CARICATURE : NEUF HISTOIRES DU FAUVE D'OR DANIEL CLOWES


 9 petites histoires, 9 petits destins cabossés qui nous sont brièvement exposés, avec des individus qui portent un regard singulier sur la société qui les entoure, dans laquelle (en règle générale) ils n'ont pas trouvé de véritable place. Ceci à un moment de leur existence où la perception des autres (et même de soi) se brouille. La difficulté de communiquer et donc de se positionner par rapport au reste du monde a toujours été une des thématiques chères à Daniel Clowes (Fauve d'Or 2024 à Angoulême avec Monica, sa dernière œuvre originale en date) et on retrouve une fois encore ce sujet dans ces bref récits, qui oscillent allègrement entre l'humour caustique et le drame existentialiste. Ce recueil porte le titre de Caricature et cela tombe bien, car la première histoire met en scène un certain Mal Rosen : c'est son métier que de dessiner les personnes qui le paient pour cela, tout en exagérant leurs traits physionomiques, dans des salons professionnels où le public vient se payer une petite œuvre d'art, à bon marché. Mal fait la rencontre d'une jeune fille à peine sortie de l'adolescence, qui semble être fan de son travail, ce qui l'amène à une sorte d'introspection artistique. On sent poindre aussi la possibilité d'une relation intime, qui est aussi vite abandonnée qu'elle est imaginée. Il y a beaucoup de tristesse, mais aussi d'observations pertinentes et aiguës sur l'existence, dans ces pages qui comptent parmi les plus intéressantes de l'album. Dans les nippes italiennes bleues, on se retrouve avec un jeune adulte qui nous présente ses différentes expériences de colocation et son rapport avec les femmes, qui n'a rien d'extrêmement brillant. La morosité poussée comme exercice de style, avec brio. La maman dorée est ensuite le premier de ces récits mis en couleurs. Le protagoniste va y suivre une trajectoire absurde et cauchemardesque, qui démarre dans un salon de coiffure, alors qu'il n'a pas l'argent pour payer la coupe qu'il a réclamée, jusqu'aux lieux de son enfance, qui marquent aussi le point de départ du délitement de son identité. Si vous sentez comme un petit courant d'air, c'est le souffle glacé du désespoir qui vient aussi vous lécher l'échine, chez Daniel Clowes.

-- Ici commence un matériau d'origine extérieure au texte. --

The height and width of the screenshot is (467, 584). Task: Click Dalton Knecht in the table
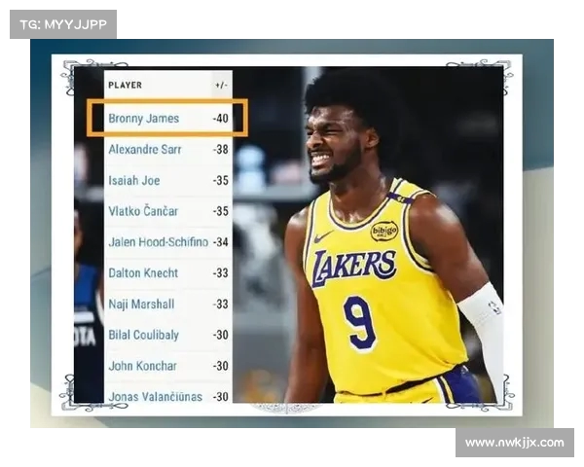(x=141, y=273)
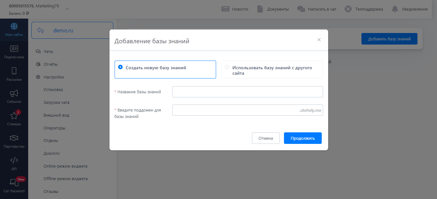Close the Добавление базы знаний dialog
The image size is (437, 199).
pyautogui.click(x=319, y=40)
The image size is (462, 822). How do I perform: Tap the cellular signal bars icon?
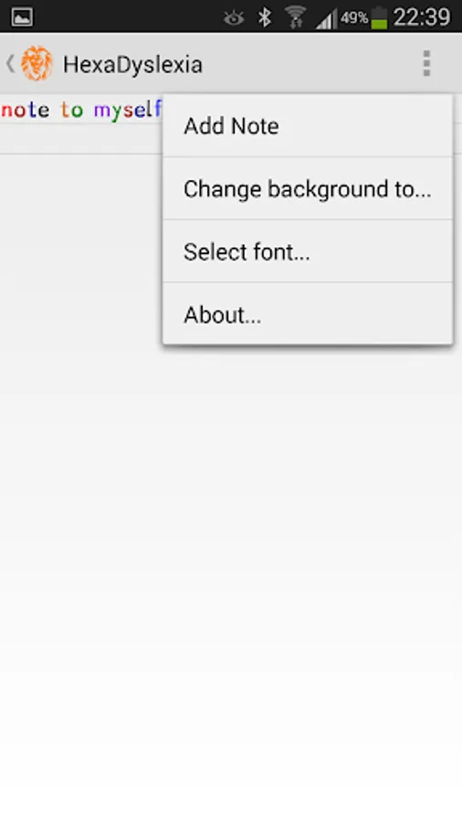point(325,18)
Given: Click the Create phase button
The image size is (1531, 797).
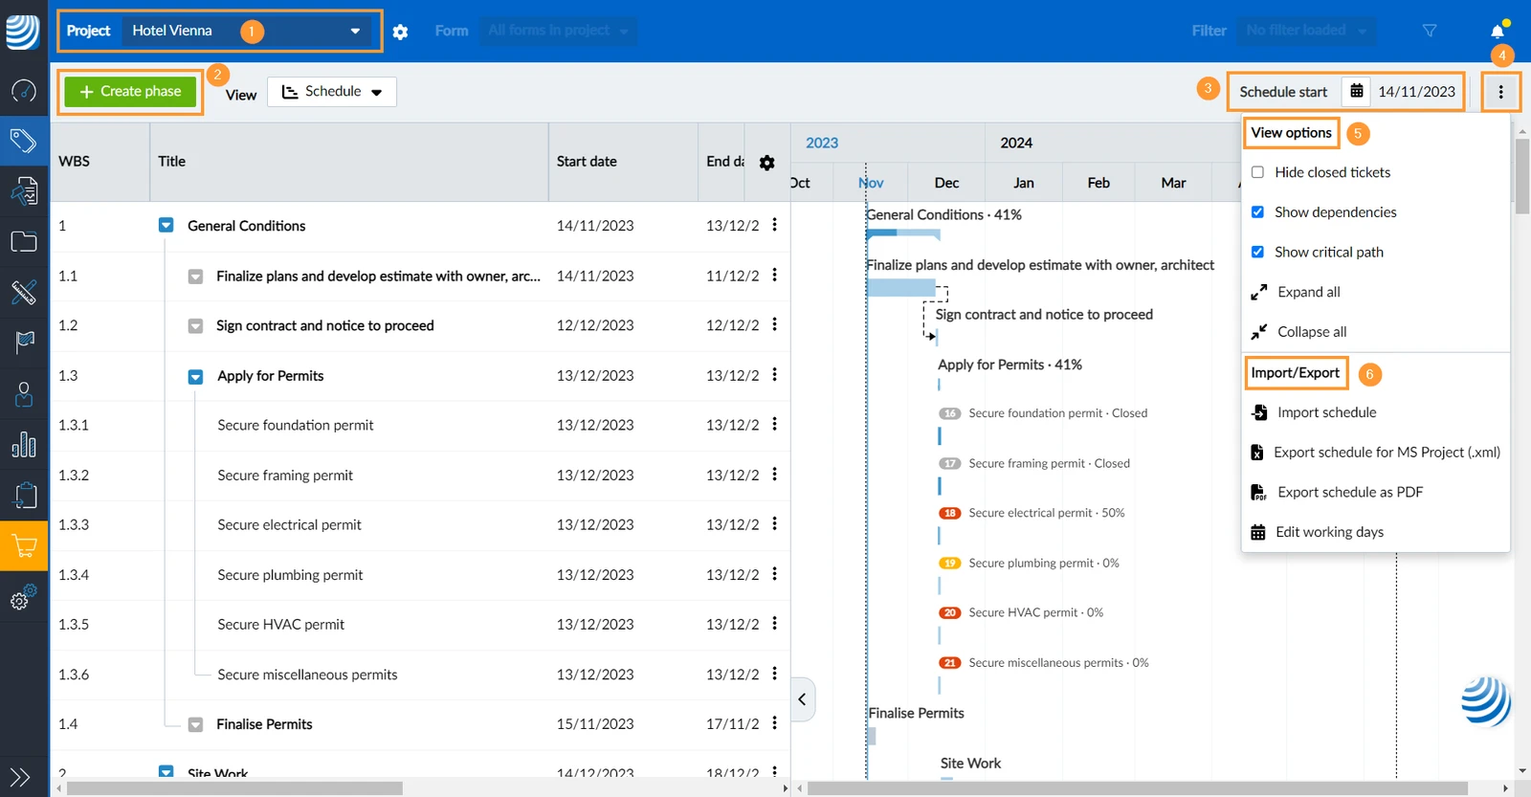Looking at the screenshot, I should [130, 91].
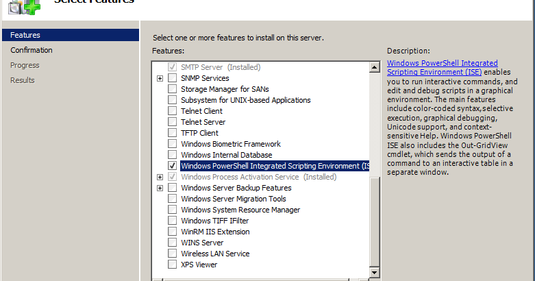The width and height of the screenshot is (535, 281).
Task: Enable the Wireless LAN Service checkbox
Action: pos(172,254)
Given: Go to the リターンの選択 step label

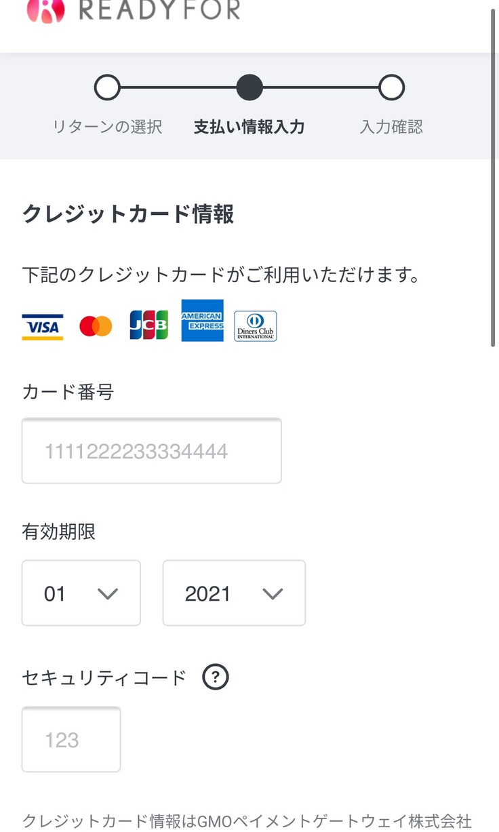Looking at the screenshot, I should 107,127.
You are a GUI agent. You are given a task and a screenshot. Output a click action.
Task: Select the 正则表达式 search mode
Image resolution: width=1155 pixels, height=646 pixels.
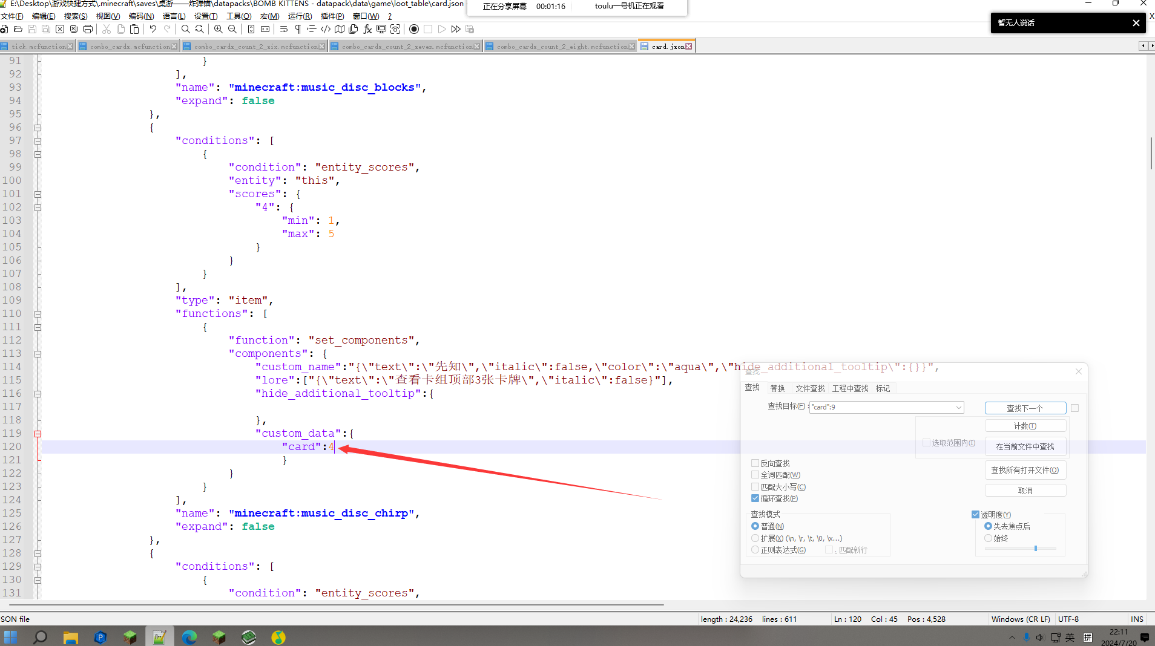point(755,550)
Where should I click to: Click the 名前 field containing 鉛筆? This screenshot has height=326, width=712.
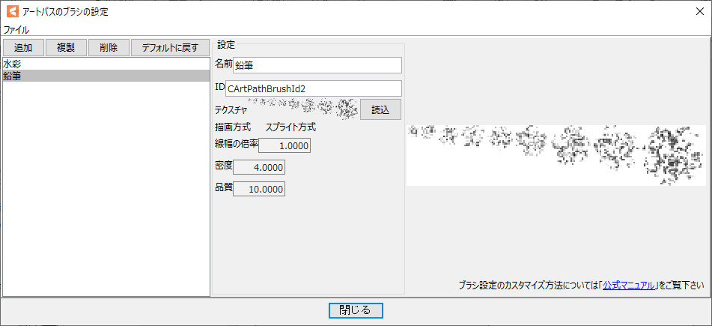point(317,65)
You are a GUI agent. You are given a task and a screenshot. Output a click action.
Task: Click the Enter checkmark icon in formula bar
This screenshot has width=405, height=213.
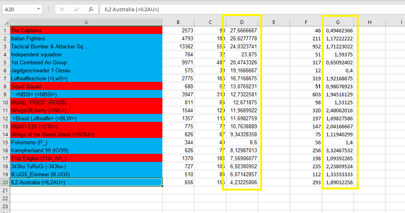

Les souvenirs et notamment l'enfance sont importants chez Clowes. Que ce soit lorsqu'il s'agit de profiter de la soirée d'Halloween pour s'en aller frapper aux portes et se heurter à l'absurdité des relations humaines, ou pour évoquer des souvenirs de vacances avec des premiers émois sentimentaux bien stériles, qui se transforment en chronique de l'absurde et du désœuvrement, l'auteur n'a pas son pareil pour utiliser des instants de vide et en faire quelque chose à la fois triste, singulier et drôle. Le temps qui passe, c'est aussi le constat qui est dressé dans un court récit intitulé 1966 dans lequel cette fois, c'est le ton désabusé et sarcastique qui fait mouche, avec une société d'autrefois qui a disparu, prétexte pour laisser éclater l'humour décapant d'un dessinateur dont le trait caricatural et les personnages hébétés et parfois même inquiétants et repoussants, parviennent à saisir le non-sens présent dans tous les strates de la société. Des freaks, des losers, encore et encore. Les tous derniers récits sont peut-être les plus difficiles d'accès, ceux qui semblent un peu plus confus, métaphysiques, ou en tous les cas moins immédiatement abordables par le grand public. Nous trouvons une histoire plus longue que les autres, qui est aussi une réflexion sur la nature de l'artiste, avec un type qui a une relation avec l'épouse d'un gynécologue, mais aussi un récit plus bref qui permet de revenir sur la figure du super-héros et de sa place dans la société américaine. Un sujet que Daniel Clowes a abordé à plusieurs reprises, avec un sarcasme évident. Notons également les déboires d'une certaine Mona Beadle, seule protagoniste féminin de Caricature, qui transpose le mal-être de la classe moyenne chez l'autre sexe, tout aussi désorienté. L'ensemble est bien entendu de très bonne facture et permet d'approfondir, si besoin était, le rapport étroit entre Clowes, son pays l'Amérique, qu'il l'examine décidément sous toutes les coutures, mais aussi le média, la bande dessinée, qui est régulièrement le terreau dans lequel ces petites histoires prennent racine.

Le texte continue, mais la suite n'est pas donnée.